- Born: Helen Isibor 1981 (age 44–45) Ibadan, Nigeria
- Other name: The Venus Bushfires
- Education: Brunel University London
- Occupations: Opera singer, songwriter, composer, performance artist
- Notable work: Song Queen: A Pidgin Opera (2015)
- Spouse(s): Baba Epega, m. 2015
- Website: thevenusbushfires.com/about

= Helen Parker-Jayne Isibor =

Nigerian-British opera singer and songwriter

Helen Epega (née Isibor), also The Venus Bushfires (born 1981), is a Nigerian/British opera singer, songwriter, composer, visual and performance artist, who has written and composed the world's first opera in Pidgin English. Inspired after seeing Wagner's Parsifal, her Song Queen: A Pidgin Opera was presented in London in July 2015.

==Biography==
Born in Ibadan in southwestern Nigeria into a family with five children, Epega is the daughter of a medical consultant and a storybook writer, both of whom were interested in music. She lived in Benin City until moving to London in the 1980s at the age of seven. After attending an all-girls convent school, she graduated in Communications and Media at Brunel University London.

She began her career as a rapper then found her voice after becoming interested in politically aware singers such as Fela Kuti and Miriam Makeba. When she was in Ibiza in 2007, she discovered the hang drum, which has since become her favourite instrument.

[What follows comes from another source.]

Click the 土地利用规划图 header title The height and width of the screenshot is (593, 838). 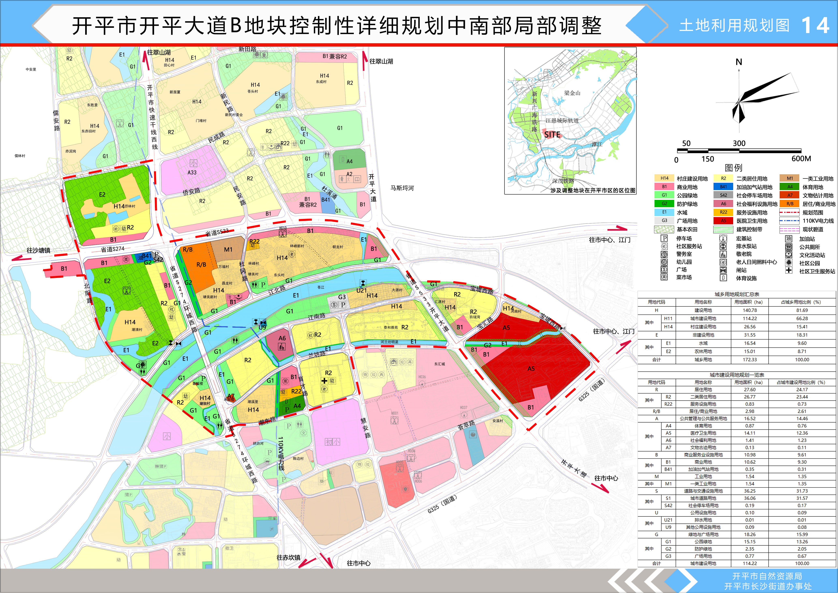coord(734,26)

Thanks to funding from Arts Council England, Epega composed the world's first Pidgin English opera Song Queen: A Pidgin Opera along traditional opera lines but while she kept the strings, she introduced traditional African instruments such as the kora and included talking drums, djembes And the hang for percussion. The version premiered at The Place in London in 2015 was an hour long but Epega has since developed an extension to bring it to an hour and a half or two hours. It has also been performed at the Artscape Theatre Centre in Cape Town, South Africa, and was performed in Lagos between 2016 and 2019.

Epega is known as The Venus Bushfires, "a creative collective of one and many", and has explained the name by saying: "When I was in Benin City in 2008 visiting my grandmother, they'd burned the land. And I asked my mother why they did it and she said to clear the ground. Within weeks all the plants shot up really quickly and I realised when a bushfire occurs, it is a possibility for birth. I also used Venus because she's the goddess of love and I'm an amateur astronomer, I love the stars. Together the name is a celebration of balance, of love, the earth, the sacred, the profane and mother nature. It's a celebration of life."

Her most recent (2021) work is "Sounds of Us: A Sound Art Snapshot - Life, Love, Fear, Hope & Protest In The Time Of Pandemic Lockdown".

==Personal life==
In May 2015, Isibor married the EMC3 chairman Baba Epega.